Die neue Bundesregierung bemüht sich um kollegiale Amtsführung und nimmt aus diesem Grunde auf viele Partikularinteressen Rücksicht. Allgemein soll gespart werden, große Reformwürfe fielen bislang nicht auf. Umso mehr erstaunt es, dass Wirtschaftsminister Wolfgang Hattmannsdorfer als Gastredner auf dem CDU-Parteitag mit der durchaus visionären Idee einer Erweiterung des Europäischen Wirtschaftsraumes (EWR) auf Kanada und Israel aufgefallen ist. Nun mag es derzeit aus anderen Gründen nicht gerade der richtige Zeitpunkt sein, Israel aufzunehmen, der Grundgedanke selbst bietet jedoch die Möglichkeit, in Richtung einer EUTotalreform weiter zu denken, die spätestens seit dem Brexit diskutiert hätte werden müssen. Dem EWR gehören die EUMitgliedsstaaten plus Norwegen, Island und Liechtenstein an. Dabei handelt es sich um eine vertiefte Freihandelszone, nicht um eine Zollunion, nicht um eine Zollunion per Definitionem. Würde man diesen Wirtschaftsraum unter bewusstem Verzicht auf andere Themen aufwerten, böte sich so ein niederschwelliges Angebot an Großbritannien, Kanada, und warum nicht auch an Australien und Neuseeland.
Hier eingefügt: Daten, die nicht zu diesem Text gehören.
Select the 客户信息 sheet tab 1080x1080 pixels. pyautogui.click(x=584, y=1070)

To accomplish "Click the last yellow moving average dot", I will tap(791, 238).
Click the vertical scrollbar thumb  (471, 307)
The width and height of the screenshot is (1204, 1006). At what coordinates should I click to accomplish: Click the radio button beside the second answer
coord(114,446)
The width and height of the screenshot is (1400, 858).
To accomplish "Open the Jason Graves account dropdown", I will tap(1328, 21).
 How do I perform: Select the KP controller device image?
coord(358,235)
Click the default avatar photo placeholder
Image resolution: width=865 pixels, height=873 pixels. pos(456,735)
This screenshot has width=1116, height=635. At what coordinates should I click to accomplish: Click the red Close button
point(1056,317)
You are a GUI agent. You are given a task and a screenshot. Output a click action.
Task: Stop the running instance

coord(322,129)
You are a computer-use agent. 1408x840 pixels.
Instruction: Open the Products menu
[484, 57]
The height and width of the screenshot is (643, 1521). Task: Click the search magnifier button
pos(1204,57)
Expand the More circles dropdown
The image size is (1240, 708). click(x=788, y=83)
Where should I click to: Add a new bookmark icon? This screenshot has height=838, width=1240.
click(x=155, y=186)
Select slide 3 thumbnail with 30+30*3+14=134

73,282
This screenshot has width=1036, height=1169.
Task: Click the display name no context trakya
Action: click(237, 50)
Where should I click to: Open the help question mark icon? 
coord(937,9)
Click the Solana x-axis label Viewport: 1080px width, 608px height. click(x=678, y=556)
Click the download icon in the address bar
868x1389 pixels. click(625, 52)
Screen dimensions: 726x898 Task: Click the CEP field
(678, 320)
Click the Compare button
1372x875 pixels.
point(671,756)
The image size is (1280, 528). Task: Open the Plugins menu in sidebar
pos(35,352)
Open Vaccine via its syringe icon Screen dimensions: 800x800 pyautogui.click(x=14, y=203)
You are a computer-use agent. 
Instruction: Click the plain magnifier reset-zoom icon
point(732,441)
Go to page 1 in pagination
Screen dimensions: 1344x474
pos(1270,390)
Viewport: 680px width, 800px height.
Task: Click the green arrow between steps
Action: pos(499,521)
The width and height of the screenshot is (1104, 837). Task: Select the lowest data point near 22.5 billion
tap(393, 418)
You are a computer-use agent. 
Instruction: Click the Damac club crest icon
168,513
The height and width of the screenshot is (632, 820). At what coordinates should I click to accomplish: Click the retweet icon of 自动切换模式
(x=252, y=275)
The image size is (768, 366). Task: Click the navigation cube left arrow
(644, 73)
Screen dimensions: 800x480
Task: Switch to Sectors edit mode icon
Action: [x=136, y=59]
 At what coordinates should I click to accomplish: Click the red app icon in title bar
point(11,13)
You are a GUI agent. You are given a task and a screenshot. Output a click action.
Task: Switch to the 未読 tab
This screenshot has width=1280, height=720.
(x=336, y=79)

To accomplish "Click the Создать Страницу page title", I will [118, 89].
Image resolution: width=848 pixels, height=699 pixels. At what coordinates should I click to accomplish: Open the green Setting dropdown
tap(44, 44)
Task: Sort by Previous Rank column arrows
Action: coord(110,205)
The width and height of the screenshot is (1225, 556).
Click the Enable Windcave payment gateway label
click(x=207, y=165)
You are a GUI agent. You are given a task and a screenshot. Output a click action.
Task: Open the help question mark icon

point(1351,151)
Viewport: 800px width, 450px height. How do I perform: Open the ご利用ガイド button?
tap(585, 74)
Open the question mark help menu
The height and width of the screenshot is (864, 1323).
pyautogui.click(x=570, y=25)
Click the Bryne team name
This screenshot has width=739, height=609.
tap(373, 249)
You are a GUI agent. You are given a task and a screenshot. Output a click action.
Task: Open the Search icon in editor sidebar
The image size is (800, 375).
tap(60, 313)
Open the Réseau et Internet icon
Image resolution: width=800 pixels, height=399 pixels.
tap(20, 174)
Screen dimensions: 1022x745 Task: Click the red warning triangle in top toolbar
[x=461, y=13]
Selbst die Türkei, vielleicht auch der eine oder andere Mittelmeeranrainerstaat, könnten Beitrittskandidaten sein. Damit wären genannte Staaten in ihren wirtschaftlichen Interessen stärker an die EU gebunden, ohne EUMitglieder sein zu müssen. Gleichzeitig könnte ein solches „Greater Europe“ für seine Mitglieder attraktiv genug sein, um Druck auf Brüssel in Richtung Verschlankung, Entschlackung und Entbürokratisierung auszuüben. (22.05.)